**** Input ****
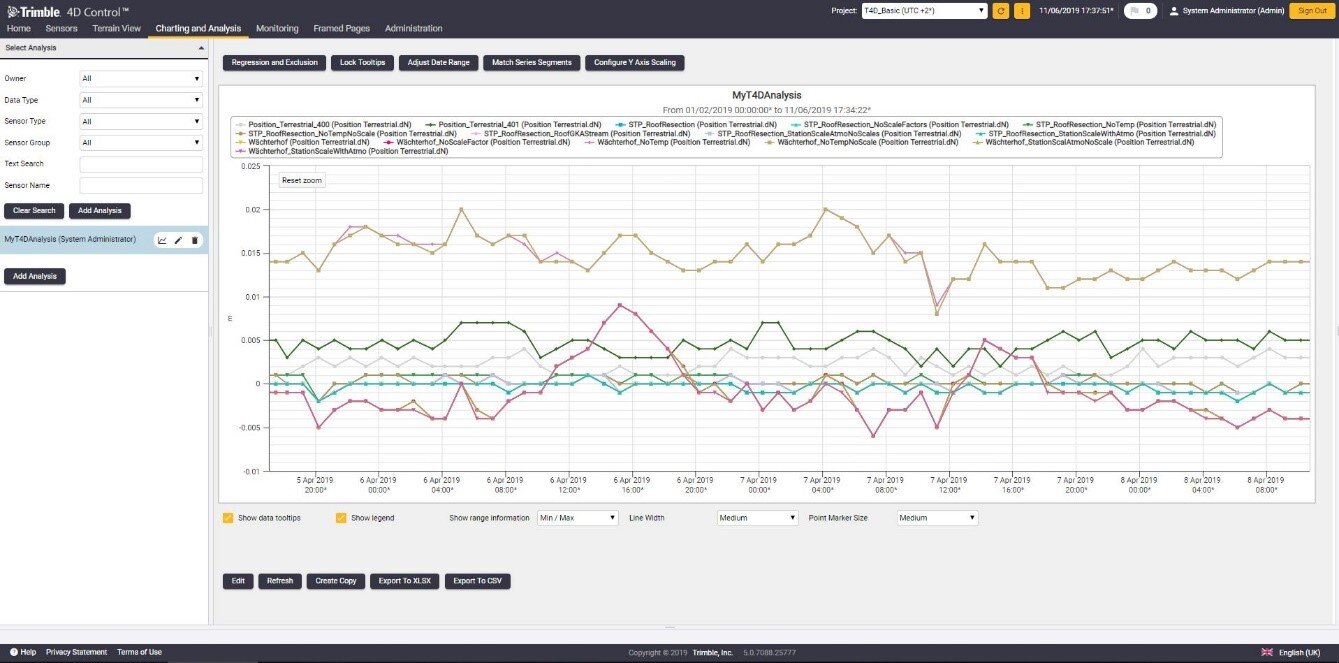The image size is (1339, 663).
Task: Click the System Administrator user icon
Action: coord(1174,11)
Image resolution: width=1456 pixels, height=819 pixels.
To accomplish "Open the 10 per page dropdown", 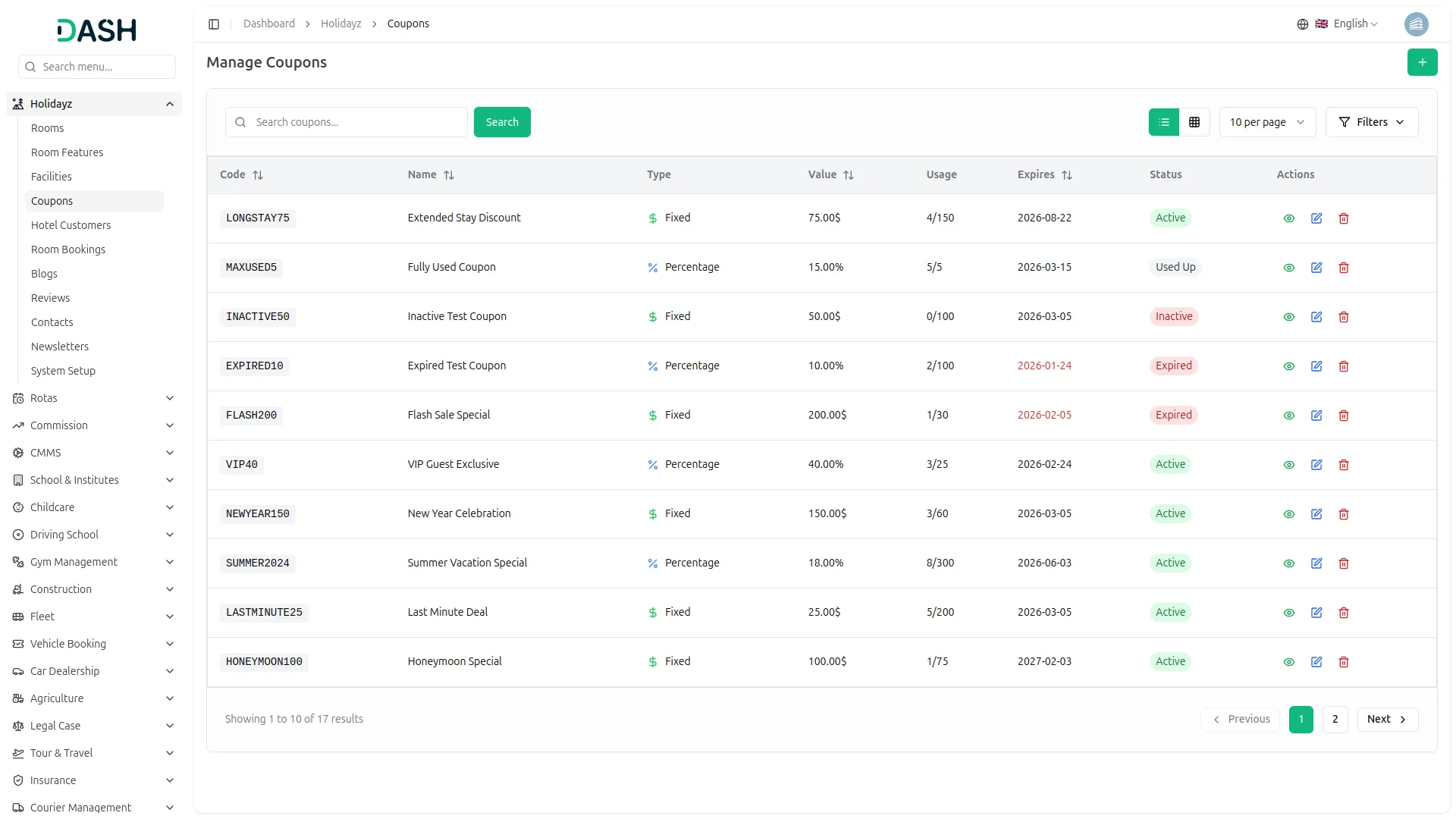I will point(1266,122).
****
» What is needed
Copy each line of the data above that contains the string "pixels", treating uppercase and lowercase as different.

» Response
Image resolution: width=1456 pixels, height=819 pixels.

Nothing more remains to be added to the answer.